The boat paths through the Delta ranged from just wide enough for the motor to many feet. Hippos and crocodiles were common. Not so common were elephants, giraffes, and water buffalo but they did not disappoint. On a straight stretch of open water we actually hit a hippo and became airborne for a split second!

The camp site was located fairly close to a very small termite-mud village. A troop of baboons made a regular traverse just out of the immediate camping area. At night you could watch them jostle for the best sleeping branch in palm trees maybe 200 feet from our tent.

In the morning, we discovered footprints in the dust between the tents that belonged to a good-sized hippo. At night you could follow the lion pride as it moved around you from the calls of the males. The last night an elephant walked though the water only feet from the tent. The days were spent walking over several small islands looking for game. We were the only tourists for what seemed like miles around. If nature called in the night you needed to check to be sure there were no eyes looking back at you. Several nights we could hear village dogs barking at the hyenas that came for their chickens. We slept to a chorus of sharp clicks from small, green, frogs looking for love in the Delta.

From there, it was back through the Delta and back onto the pile of luggage in the back of that truck.

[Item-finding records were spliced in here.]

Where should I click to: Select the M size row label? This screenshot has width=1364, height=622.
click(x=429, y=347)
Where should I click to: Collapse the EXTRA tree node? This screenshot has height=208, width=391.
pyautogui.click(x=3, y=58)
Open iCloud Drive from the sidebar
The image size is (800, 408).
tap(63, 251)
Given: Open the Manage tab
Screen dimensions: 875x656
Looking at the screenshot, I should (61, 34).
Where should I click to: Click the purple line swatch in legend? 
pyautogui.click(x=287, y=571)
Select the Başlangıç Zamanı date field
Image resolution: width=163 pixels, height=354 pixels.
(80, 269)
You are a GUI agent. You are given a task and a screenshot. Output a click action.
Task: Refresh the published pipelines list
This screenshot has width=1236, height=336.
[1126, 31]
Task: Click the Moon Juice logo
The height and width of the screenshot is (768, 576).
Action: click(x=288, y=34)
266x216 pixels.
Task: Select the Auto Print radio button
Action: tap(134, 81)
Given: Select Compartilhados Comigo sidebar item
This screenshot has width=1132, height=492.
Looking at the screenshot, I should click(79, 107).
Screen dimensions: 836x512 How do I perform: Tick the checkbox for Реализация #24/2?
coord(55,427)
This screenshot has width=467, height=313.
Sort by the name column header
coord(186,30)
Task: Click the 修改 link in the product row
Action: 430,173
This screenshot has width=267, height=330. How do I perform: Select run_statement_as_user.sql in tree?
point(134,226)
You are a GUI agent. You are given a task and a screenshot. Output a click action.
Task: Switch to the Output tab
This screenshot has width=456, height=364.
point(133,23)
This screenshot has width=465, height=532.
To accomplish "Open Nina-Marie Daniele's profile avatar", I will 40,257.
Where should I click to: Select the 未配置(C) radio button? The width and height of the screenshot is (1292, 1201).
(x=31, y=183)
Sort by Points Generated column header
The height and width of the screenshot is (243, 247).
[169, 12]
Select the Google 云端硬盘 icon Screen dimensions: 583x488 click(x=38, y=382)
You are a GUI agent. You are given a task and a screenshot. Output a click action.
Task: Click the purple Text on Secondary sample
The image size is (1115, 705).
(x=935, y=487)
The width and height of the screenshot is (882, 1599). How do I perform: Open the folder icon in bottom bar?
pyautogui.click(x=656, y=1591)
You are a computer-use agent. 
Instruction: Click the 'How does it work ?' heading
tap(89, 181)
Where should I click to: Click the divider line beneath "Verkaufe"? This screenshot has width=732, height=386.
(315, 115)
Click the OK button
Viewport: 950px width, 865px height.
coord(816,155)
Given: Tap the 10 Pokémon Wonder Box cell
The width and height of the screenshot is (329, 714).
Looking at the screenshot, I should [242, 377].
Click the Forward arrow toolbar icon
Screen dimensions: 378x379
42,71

We drove for many miles through the bush and you had to be careful not to stick your head out too far or you would be smacked by a passing branch. Hornbills flew alongside and several times we came across elephants, most of whom did not welcome our presence.

In Savuti, we had set up camp when an elephant came to call. It seemed more interested in our cornflakes on the table than anything else, but there is nothing like having a wild elephant come to dinner.

You can stay in a hotel or tented camp and be more comfortable but you can’t hear the frogs. You can’t hear the lions, and you won’t have an elephant walk past your tent. You can ride through the bush in an air-conditioned car and be more comfortable but you will miss the wind in your face, the dust, and the birds close enough to touch. You can ride in an enclosed vehicle and not have to worry about a lion deciding you should be lunch, but then you will miss the thrill of the possibility. You can have a softer ride but you will miss the bumps and the sound of the wheels on the gravel road. For me what you give up is not worth the comfort. You can take a shower in the privacy of your own room or with a troupe of baboons watching your every move. You will have a meal on a table and miss Jane’s meal cooked over an open fire. You will miss one of the best stories you can get in Africa.